Expression I: [tex]\frac{1}{\log_x y} + \frac{1}{\log_y x} > y[/tex]
- This is always true for all values of [tex]x[/tex] and [tex]y[/tex] that satisfy the condition [tex]x^y < 15[/tex]. This is because [tex]\frac{1}{\log_x y} + \frac{1}{\log_y x} = 2[/tex] by the properties of logarithms (because it equals [tex]\log_y x + \log_x y = 2[/tex]). Since [tex]2[/tex] is a constant greater than any [tex]y[/tex] satisfying [tex]x^y < 15[/tex], it holds always in this domain.
Expression II: [tex]\ln x < \frac{4}{5}[/tex]
- The condition that matches here is when [tex]\log_{27}(\frac{27}{y}) > \frac{8y}{15} \text{ and } 3^y < y[/tex]. Here we are comparing logarithms and exponential functions based on different bases, leading to a very specific inequality.

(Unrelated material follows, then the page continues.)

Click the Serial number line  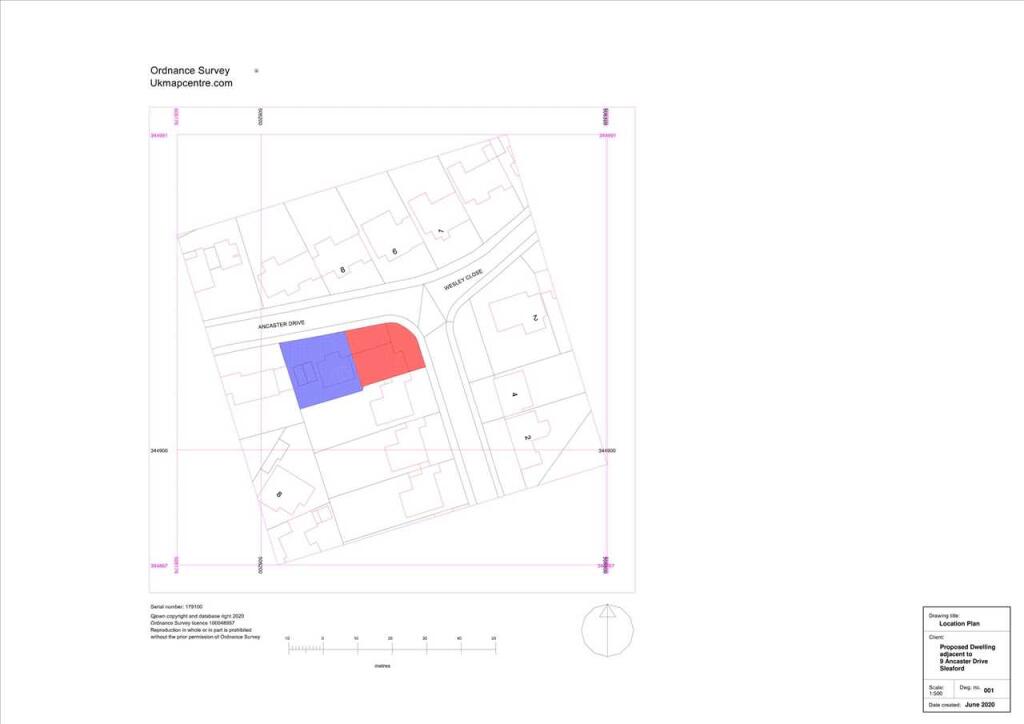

Expression III: [tex]\log_{15}(x) < \frac{5}{7}[/tex]
- The correct condition for this is [tex]\log_{15}(\frac{15}{y}) < \frac{5}{26}, e^x < \frac{225}{y}[/tex], which involves expressions that relate [tex]x[/tex] and [tex]y[/tex] according to the given boundaries.
Expression IV: [tex]y \leq \frac{5}{7} \log_5(15)[/tex]
- This corresponds to [tex]\log_5(\frac{x}{y}) > \frac{1}{6}, y^5 < 3125[/tex] since solving this involves comparison of logarithmic bases and inequalities.
Putting it together, we have:
- I corresponds to R: For all [tex]x, y[/tex]
- II corresponds to S: [tex]\log_{27}(\frac{27}{y}) > \frac{8y}{15}, 3^y < y[/tex]
- III corresponds to P: [tex]\log_{15}(\frac{15}{y}) < \frac{5}{26}, e^x < \frac{225}{y}[/tex]
- IV corresponds to Q: [tex]\log_5(\frac{x}{y}) > \frac{1}{6}, y^5 < 3125[/tex]
Therefore, the correct matching answer is option A.